# capybara?



## Nueces (Jul 22, 2008)

Interesting animal appeared on a game camera in South Texas...it had to be imported, but don't know why anyone would do that.


----------



## Fire Yote (Dec 31, 2011)

Hmm?


----------



## Pops2 (Jul 28, 2010)

there is a population of them in florida as well. they come out of the water to graze like hippos and don't tear up the wetlands. i'd take these over nutria ANY day. plus they are supposed to be really good eating especially as jerky (a special holiday treat in venezuala).


----------



## Wind In His Hair (Dec 31, 2009)

Some states allow capybaras as pets. Texas is a haven for exotic species breeding, and there are several capybara breeders in Texas. 

And yeah, they taste pretty good, sort of pork-like. I had some while visiting South America.


----------



## Bax* (Dec 14, 2008)

Do you have a bigger picture? I cant quite tell with the size it is set to


----------



## johnnycake (Jul 19, 2011)

Capybara is one of the most delicious meat I have eaten. Can't wait to get back to Brazil and get some more. I also thought that I read somewhere they introduced them in Louisiana too....them suckers can get big, like 200 lbs big.....


----------



## Bax* (Dec 14, 2008)

johnnycake said:


> Capybara is one of the most delicious meat I have eaten. Can't wait to get back to Brazil and get some more.
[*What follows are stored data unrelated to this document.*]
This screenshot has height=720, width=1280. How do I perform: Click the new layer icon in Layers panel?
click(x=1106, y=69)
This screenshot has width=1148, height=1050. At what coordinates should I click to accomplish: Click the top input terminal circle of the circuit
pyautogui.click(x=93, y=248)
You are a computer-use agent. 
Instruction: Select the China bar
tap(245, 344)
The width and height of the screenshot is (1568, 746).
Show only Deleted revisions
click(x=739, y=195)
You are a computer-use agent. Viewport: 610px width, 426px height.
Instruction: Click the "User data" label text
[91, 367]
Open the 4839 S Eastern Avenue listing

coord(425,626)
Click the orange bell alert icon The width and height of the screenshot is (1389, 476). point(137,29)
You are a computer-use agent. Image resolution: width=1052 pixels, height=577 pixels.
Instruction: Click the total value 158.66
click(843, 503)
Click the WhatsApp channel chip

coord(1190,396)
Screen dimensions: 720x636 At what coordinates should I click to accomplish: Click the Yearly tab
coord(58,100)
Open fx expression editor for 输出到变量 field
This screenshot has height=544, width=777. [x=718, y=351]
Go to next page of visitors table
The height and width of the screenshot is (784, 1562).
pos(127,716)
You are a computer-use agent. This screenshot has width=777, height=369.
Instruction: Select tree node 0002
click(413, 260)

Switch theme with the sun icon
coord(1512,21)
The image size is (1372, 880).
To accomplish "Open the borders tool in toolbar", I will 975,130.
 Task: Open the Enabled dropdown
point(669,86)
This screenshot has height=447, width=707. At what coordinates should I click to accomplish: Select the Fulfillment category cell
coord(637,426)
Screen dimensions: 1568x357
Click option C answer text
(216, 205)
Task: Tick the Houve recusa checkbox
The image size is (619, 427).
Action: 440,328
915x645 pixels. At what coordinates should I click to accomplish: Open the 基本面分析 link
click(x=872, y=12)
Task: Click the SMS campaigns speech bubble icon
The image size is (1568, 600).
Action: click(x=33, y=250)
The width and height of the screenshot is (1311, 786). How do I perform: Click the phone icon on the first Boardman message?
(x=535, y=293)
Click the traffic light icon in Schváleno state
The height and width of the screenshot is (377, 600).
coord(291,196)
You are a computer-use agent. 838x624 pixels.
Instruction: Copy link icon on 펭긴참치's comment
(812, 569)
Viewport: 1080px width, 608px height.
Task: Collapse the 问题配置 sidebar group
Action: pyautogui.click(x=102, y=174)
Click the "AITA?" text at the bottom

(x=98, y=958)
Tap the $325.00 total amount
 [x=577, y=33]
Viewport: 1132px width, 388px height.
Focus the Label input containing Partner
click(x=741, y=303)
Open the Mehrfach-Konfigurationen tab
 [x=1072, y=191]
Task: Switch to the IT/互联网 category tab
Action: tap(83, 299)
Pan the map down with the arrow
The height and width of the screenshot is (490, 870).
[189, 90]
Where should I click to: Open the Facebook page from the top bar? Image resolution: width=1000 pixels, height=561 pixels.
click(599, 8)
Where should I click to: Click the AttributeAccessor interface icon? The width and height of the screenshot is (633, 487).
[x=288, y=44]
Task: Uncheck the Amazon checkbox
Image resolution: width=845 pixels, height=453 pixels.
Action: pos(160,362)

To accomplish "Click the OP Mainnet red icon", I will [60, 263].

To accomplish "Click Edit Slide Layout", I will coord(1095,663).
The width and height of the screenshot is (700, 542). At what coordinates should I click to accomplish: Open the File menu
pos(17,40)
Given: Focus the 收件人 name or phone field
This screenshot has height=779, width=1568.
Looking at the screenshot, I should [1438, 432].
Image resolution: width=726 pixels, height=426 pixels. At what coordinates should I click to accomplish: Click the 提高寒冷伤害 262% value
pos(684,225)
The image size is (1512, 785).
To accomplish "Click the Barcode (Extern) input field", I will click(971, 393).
I also thought that I read somewhere they introduced them in Louisiana too....them suckers can get big, like 200 lbs big.....


Thats a BIG rodent!


----------



## Pops2 (Jul 28, 2010)

johnnycake said:


> I also thought that I read somewhere they introduced them in Louisiana too....them suckers can get big, *like 200 lbs big*.....


nutria, hogs & carp have taught all wildlife management agencies the folly of introducing anything.
the bolded part makes me think of the joke about why women are bad at math.
most will top out at about 100# a rare few might make it to about 120#. the biggest ever recorded hit the 140s.


----------